Retailers start cleaning up mess
Retailers are working toward sustainability globlly. Inditex has a goal of making 100 per cent of its cotton, linen and polyester sustainable by 2025. Almost 90 per cent of Inditex’s fabrics are made up of cotton, linen, polyester and viscose, so more careful sourcing of these materials will help the company reduce its environmental impact. H&M has been growing its eco-conscious collection in recent years as well as launching a wave of green initiatives.
Fast Retailing, owner of Uniqlo, has committed to completely eliminating hazardous chemicals throughout its supply chain. Uniqlo will switch from plastic bags to paper bags in 12 countries from September and cut out plastic packaging on certain items. This will help eliminate around 7,800 tons of plastic a year.
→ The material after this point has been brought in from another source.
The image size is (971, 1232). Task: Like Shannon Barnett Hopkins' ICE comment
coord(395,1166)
Environmental and ethical issues surrounding fast fashion have escalated in recent years. The world now consumes in excess of 100 billion pieces of clothing a year. More than 92 million tons of waste are dumped in landfills every year. More than 30 per cent of microplastic pollution comes from washing synthetic textiles—much of which is produced by fast fashion brands. It is difficult to reconcile reducing environmental impact with a business model built on delivering increasing volumes of products at ever-cheaper prices.
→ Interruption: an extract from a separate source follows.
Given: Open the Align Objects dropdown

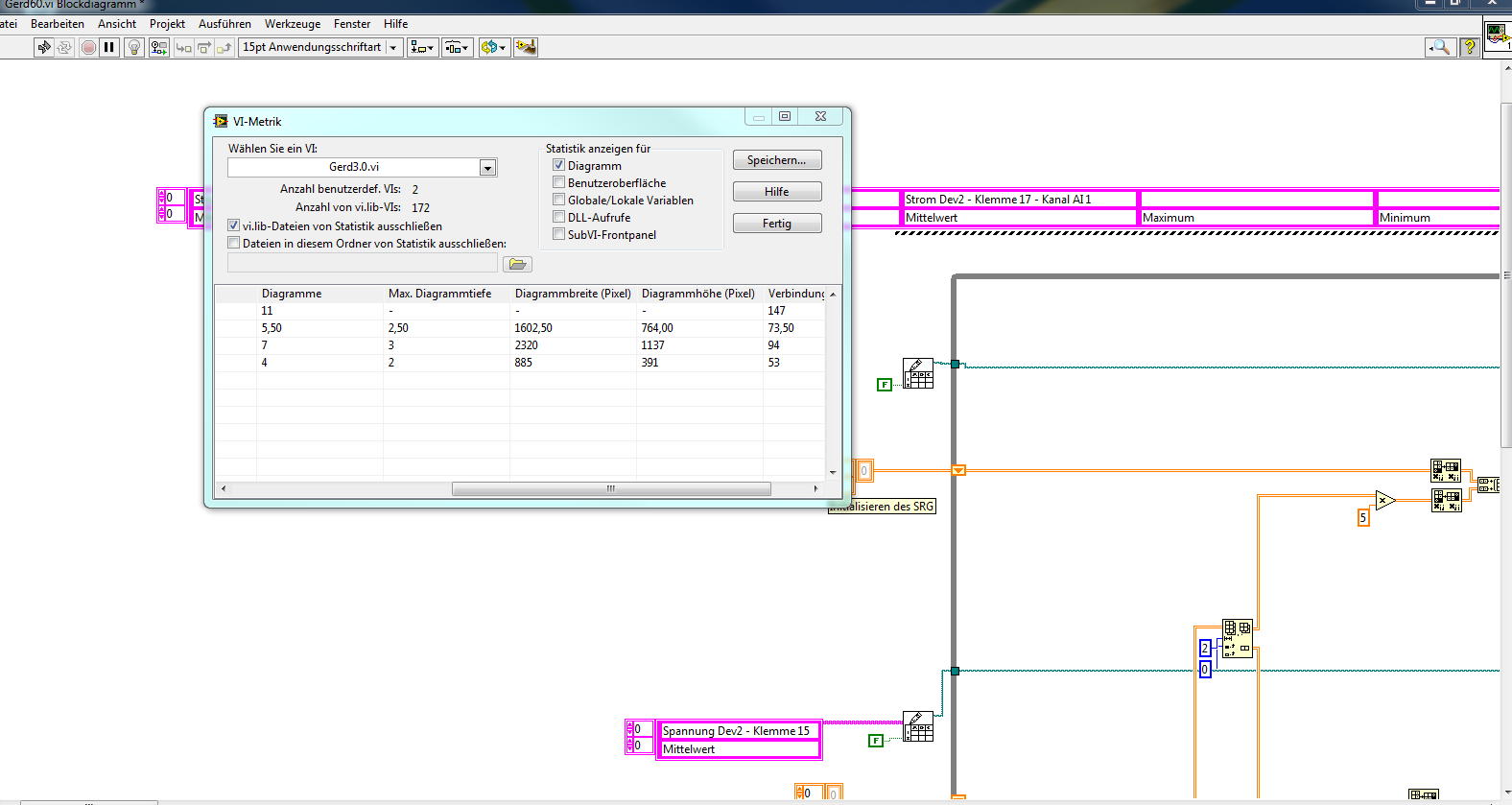Looking at the screenshot, I should [x=422, y=47].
H&M partners with African designer
H&M has launched a line in collaboration with designer Palesa Mokubung. Made up of 15 pieces, the collection features an array of lush patterns and wax-printed designs set against a vibrant color palette and features a detachable ruffled collar that can also be worn as a belt to enhance the silhouette, a bag, an asymmetrical paneled dress, and a tunic dress with a bow-sash at the collar. The collection is made from cotton, linen, viscose, and polyester.
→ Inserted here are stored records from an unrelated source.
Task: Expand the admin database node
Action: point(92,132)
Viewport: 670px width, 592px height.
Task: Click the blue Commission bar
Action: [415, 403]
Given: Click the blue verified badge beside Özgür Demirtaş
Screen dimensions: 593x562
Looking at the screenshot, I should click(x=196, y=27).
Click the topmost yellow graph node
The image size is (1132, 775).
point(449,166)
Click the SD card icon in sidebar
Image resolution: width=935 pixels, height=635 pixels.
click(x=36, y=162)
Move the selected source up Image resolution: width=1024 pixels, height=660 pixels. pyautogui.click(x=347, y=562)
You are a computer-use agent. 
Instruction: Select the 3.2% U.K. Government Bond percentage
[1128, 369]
With this collection, H&M has started to geographically diversify its collaborations, after having mostly formed partnerships with western brands in the past. For the upcoming autumn season, H&M has teamed up on capsule collections with an Italian designer and a Chinese designer. H&M aims at boosting operating profit this year and has pledged to reduce discounts for a fourth consecutive quarter. Palesa Mokubung is a South African designer known for her modern and pointed vision and her work with colors, prints, and cuts which highlight the female silhouette in a flattering and original way. Her brand Mantsho was launched in 2004. Mantsho means black is beautiful in the Sesotho language. H&M chose to work with the designer because of her contemporary clothing line.
Gokaldas quarterly income and profits increase
Gokaldas Exports’ total income was Rs 351.89 crores during the period ended June 30, 2019, as compared to Rs 332.61 crores during the period ended March 31, 2019. Net profit was Rs 33.68 crores for the period ended June 30, 2019, as against Rs 11.25 crores for the period ended March 31, 2019. EPS was Rs 7.42 for the period ended June 30, 2019, as compared to Rs 2.48 for the period ended March 31, 2019.
Total income was Rs 351.89 crores during the period ended June 30, 2019, as compared to Rs 288.93 crores during the period ended June 30, 2018. Net profit was Rs 33.68 crores for the period ended June 30, 2019, as against Rs 3.81 crores for the period ended June 30, 2018. EPS was Rs 7.42 for the period ended June 30, 2019, as compared to Rs 0.93 for the period ended June 30, 2018.
Gokaldas has a diversified product portfolio across various categories of garments for men, women as well as children. It operates from 20 units spread across Karnataka, Tamil Nadu and Andhra Pradesh and has an installed capacity to produce more than 2.5 million garments a month. Gokaldas Exports expects more than 15 per cent revenue growth in fiscal ’20.